How to promote your artwork online?

This title is misleading. It sounds like I’m about to impart some advice. But I’m afraid there’s no genius insight here. I’m asking the question. What’s the best way to promote Jon Anderson’s fimo animals online? This task of Jon’s polymer clay art promotion has been given to me, the wife, a former newspaper editor and art writer who knows as much about e-commerce as I do Nascar pit crews. I’m old school art press, and sometimes feel like Jon added a dinosaur to his menagerie of fimocreations.

Jon Stuart Anderson is polymer clay master, one of the most accomplished artists working in fimo today. His work sells itself. When people can actually see it. Though Jon cringes when I call him a master, I can sense his pride. He has devoted his life to being a fimo artist, and has to feel satisfaction that his fimo creations, fimo animals are collected all over the world. But as handmade objects, created using a milefiore technique to achieve improbable detail, can these tactile 3-dimensional art objects sell themselves in photos alone? It’s being able to hold them, to follow his hallucinatory design narratives that, usually, sell his work.
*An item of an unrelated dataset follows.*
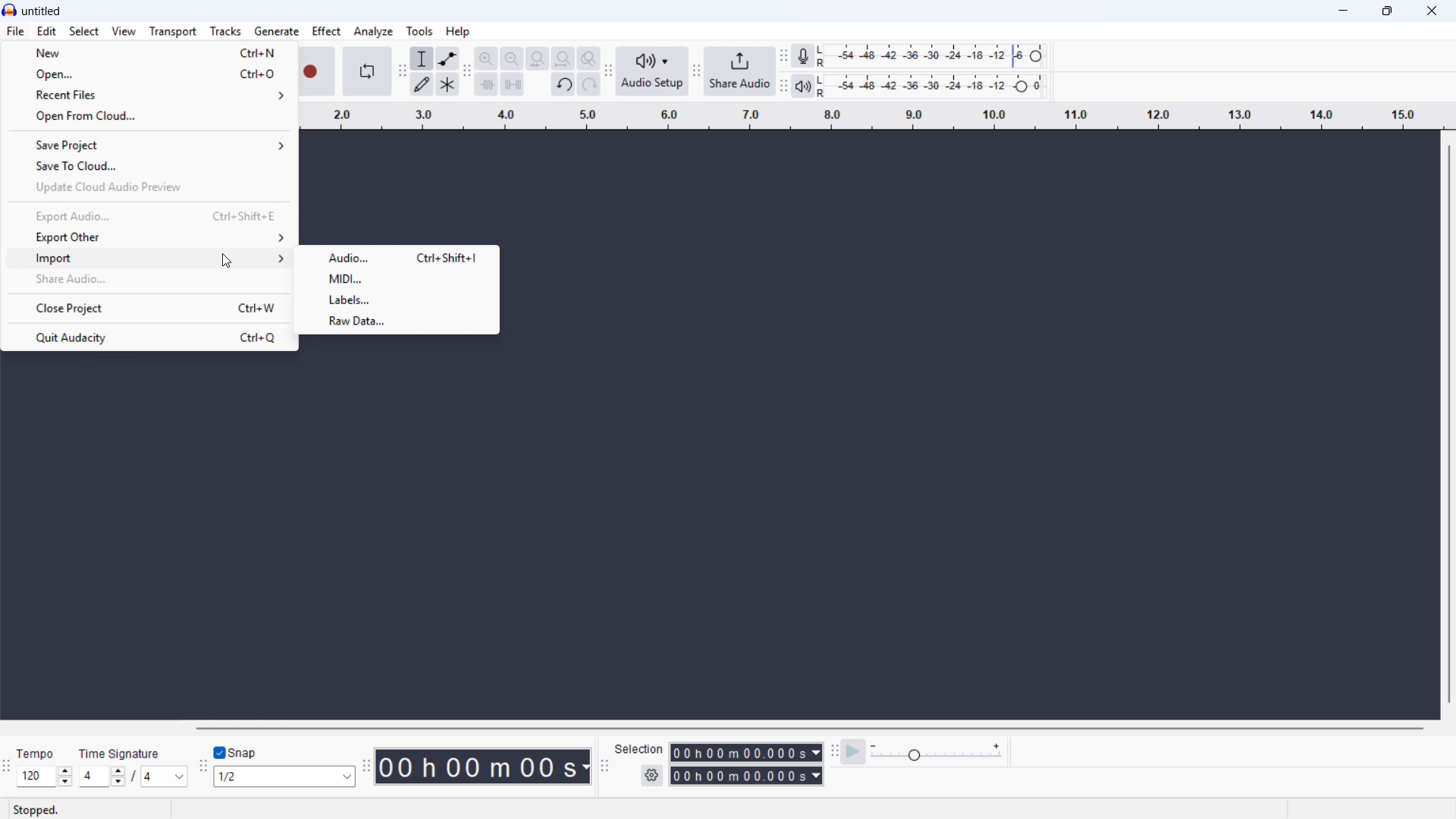 The image size is (1456, 819). Describe the element at coordinates (784, 87) in the screenshot. I see `Playback metre toolbar ` at that location.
Often, I’m told, people purchase Jon Anderson fimocreations online because they’ve seen his work in person. Held it. But what of the work Jon hasn’t released anywhere but online, the one-of-a-kind art he only offers on his website? As an artist, Jon has no desire to rest on his laurels. He’s constantly innovating. So how does that new work find its way into patrons’ hands?

I created a facebook fan page, and with the help of a fresh web designer, Jon Stuart Anderson’s artist website. When Jon created shoes using a groundbreaking polymer clay image transfer technique he developed, I posted the shoes on both his facebook page and website. Someone shared this post, explaining, with authority, that the fimo design had been ‘photocopied’. Had she have been able to touch the shoes, she would have understood by the texture that the fimo had been transferred directly onto the canvas.

Last week I suddenly got several inquiries about Jon’s fimo design shoes. Was facebook outreach working? Not exactly. Cynthia Tinapple had written an article about Jon’s image transfer technique in her publication, Polymer Clay Daily.

Maybe I’m not such a dinosaur after all. We still need the press, though it has taken on other forms. Thank you Cynthia Tinapple, and all the other journalists writing about art and polymer clay who do a large part in keeping us informed and connected.